A little over six years ago my personal life felt like it was spinning out of control. I was in a marriage where I was really miserable. I felt isolated because I really couldn’t confide in any friends. I didn’t really go out much. The only outlet I had was work and you can only work so much. I was just lonely.
For whatever reason I decided that it was a good time in my life to volunteer. I had always wanted to volunteer and make a difference but I will be honest and really never carried through with the idea. I think part of it was the fact that I had always wanted to be a parent and it looked like that might not ever happen so how could I help influence a young person’s life (aside from my niece and nephews). I decided to volunteer for the Big Brother/Big Sister program of Boston.
It took about two months of them vetting my application, doing a background check, and making sure that I wasn’t some psycho guy wanted to hang out with little kids. I remember when they first talked about matches they actually presented me two. The first was a young man about 9 years old and then there was the kid I would be matched with Zach. Zach was 12 at the time. He came from a good home. His mom is great. His dad is in his life. His grandparents live literally down stairs from them. So he wasn’t necessarily what I was expecting.
I guess I was expecting a young person who needed a big brother because their parents were busy or he had no strong male influences in his life or whatever. That wasn’t necessarily true of Zach. I must also admit that I thought it might be weird for two additional reasons. First, here I am a 36 year old guy who is going to be a “big brother” to a 12 year old. I mean I could be his dad. So that gave me pause a bit. Second, Zach is a African-American kid and I didn’t how he would react to an old white guy coming into his neighborhood to hang out, go to movies, etc. He might think it a bit weird. I think some his friends still think it a bit odd.
I remember the first time we met. It was in April of 2010. And it was awkward to say the least. I didn’t know how he felt about me and I was totally nervous. I mean I am 36, what do you do with a 12 year old. I had never been a parent. I was nervous that he wouldn’t like me or that we wouldn’t have anything to do or that he wouldn’t want to talk, etc. It took a couple of meetings, but Zach eventually warmed up to me. That first year we did a lot of outdoor activities, played football, went go-carting, I helped him with his homework a bit, and ultimately movies. We have watched a LOT of movies together. In fact, that is basically our routine now. I pick Zach up (he still doesn’t have his license), we go to lunch, a flick, and then go home. In the interim we talk, discuss future plans, joke around.

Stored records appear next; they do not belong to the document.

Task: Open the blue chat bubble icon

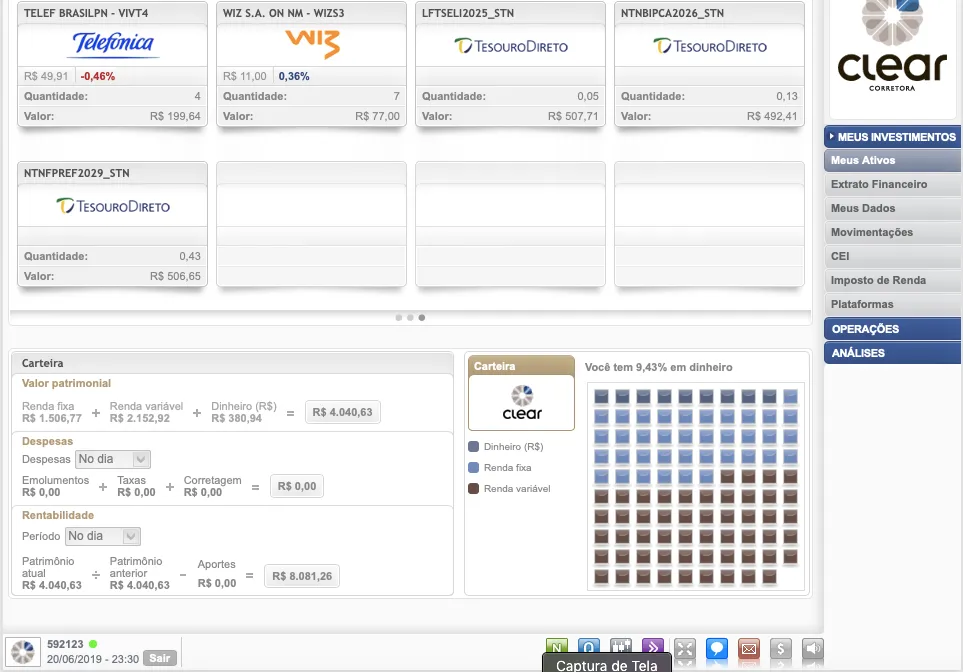Action: pyautogui.click(x=716, y=649)
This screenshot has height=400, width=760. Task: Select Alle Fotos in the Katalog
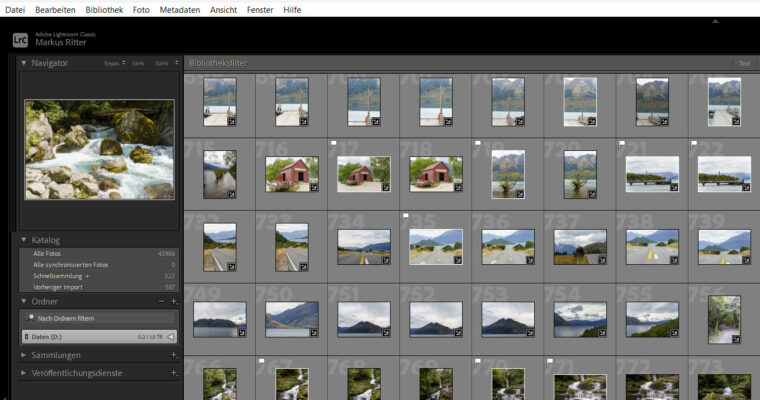tap(46, 254)
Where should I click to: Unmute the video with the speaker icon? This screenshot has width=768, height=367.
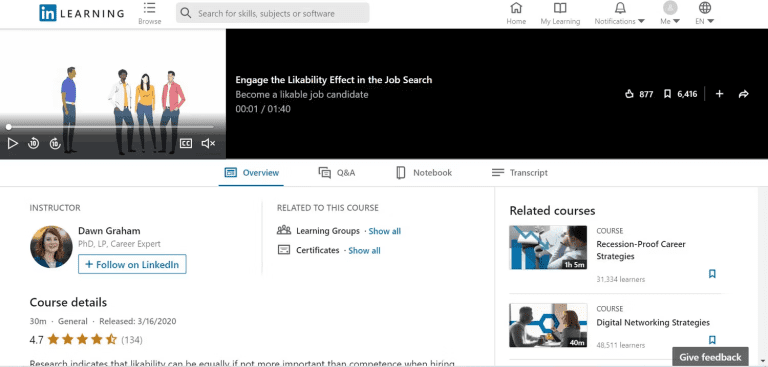pos(208,144)
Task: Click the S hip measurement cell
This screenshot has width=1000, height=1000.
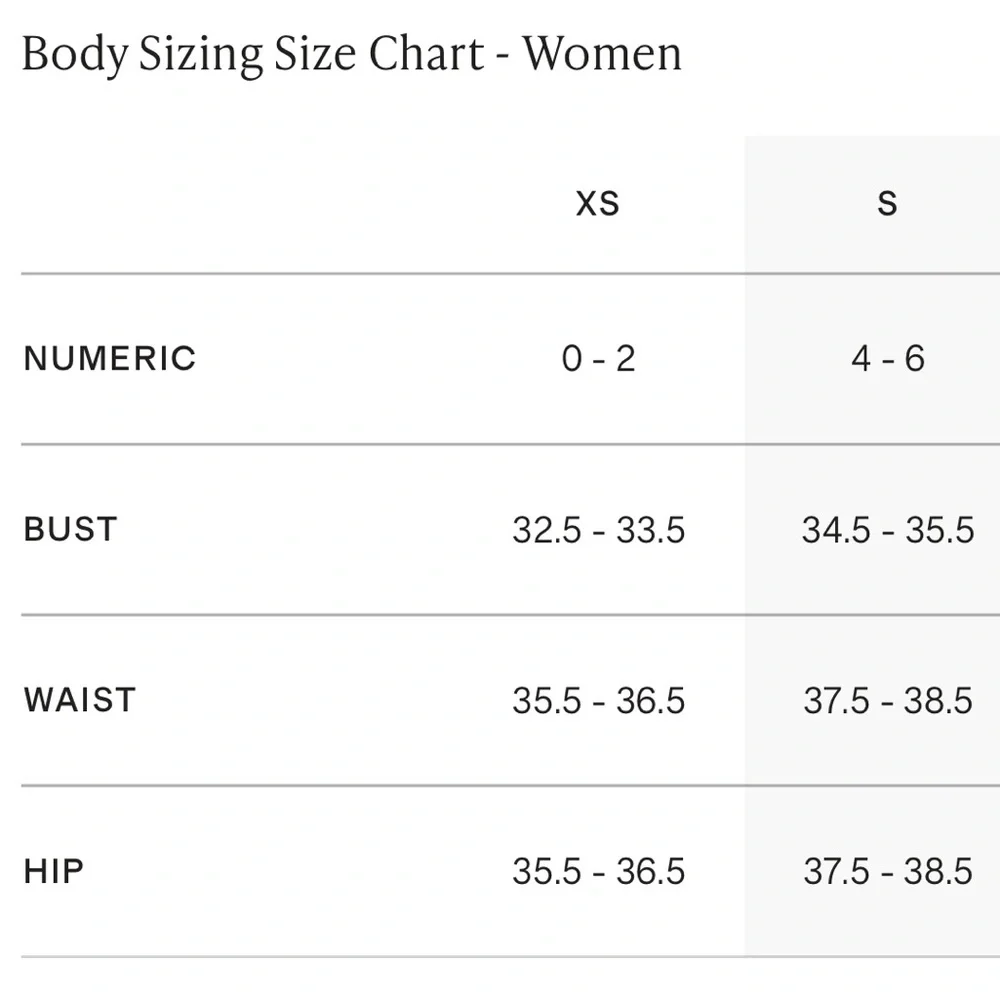Action: 887,871
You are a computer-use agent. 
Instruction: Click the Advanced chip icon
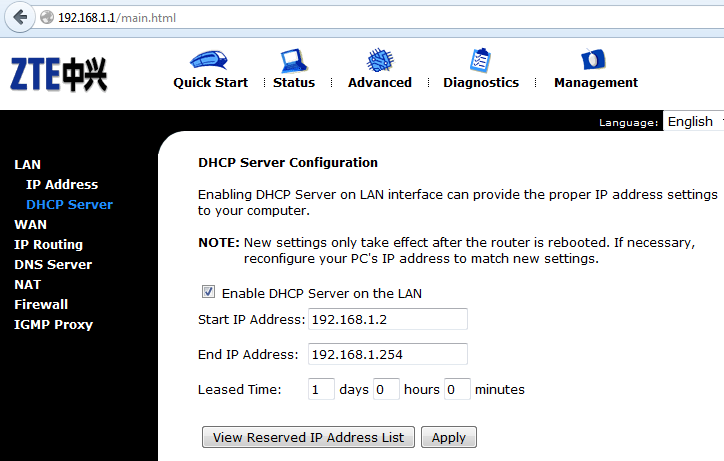pyautogui.click(x=380, y=59)
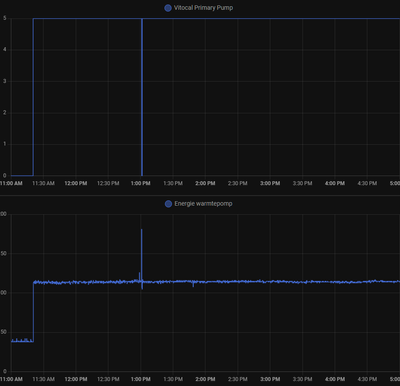Click the small energy dip after 1:30 PM
This screenshot has width=400, height=386.
[x=193, y=284]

Over the years Zach has confided a lot in me. He has told me that I am one of the few people he can talk too. And I greatly appreciate that. I give him advice and whether he takes it or not that is up to him.
I write this because Zach recently graduated from high school where I got to see him graduate and Mrs. ROB met him for the first time (she loved him). Zach is attending Husson University in the fall. Husson is a small private school in Bangor, ME. Ironically, Zach is going to major in Communication, which is what I teach at my university.
Today, Zach and I went to go see Suicide Squad. I hated it, he didn’t think it was that bad. We had lunch and then I dropped him off at home.
It has been six years and I can’t tell you how much he has meant to my life. While we only see each other once or twice a month it is one of the most enjoyable times of my weeks, even if only for a few hours. Today, might be the last time I see Zach for a while. After all he is going to college, which is a rite of passage I hope most young people get to experience. It will be good for him to get out on his own. He has gotten a job, is saving money, and just in the last six months I can see him mature much faster than the previous five years we have been together.
It is bitter sweet. I know it is good for him, but as he exited the car today I felt a great sadness that I might never see him again. I know that is most likely hyperbole. We already have plans to get together before he leaves. I am sure we will see another flick.
Over the past six years I hope I have had a small influence in molding this wonderful young man. I am extremely proud of him. He is a great kid and will do great things in his life. I hope that when he reflects on the story arc of his life that he will think of our time together fondly. I feel like my son is going off to college, not just my little brother.
I just wanted to write a tribute to my friend because he deserves it.
To Zach: It has been an honor, a privilege, and one of the great experiences of my life to be a part of yours. You will do wonderful things. I can just tell. Twenty years of teaching helps you read young people and I am, of course, a little biased. I promise to be at your college graduation, your wedding, and any other life events that you allow me to be. Thank you for giving me so much when it has felt at times that I have not given as much as I could to you. You hold a very special place in my heart. I love you young man. Go forth and do great things. I cannot wait to watch and hear about them from you.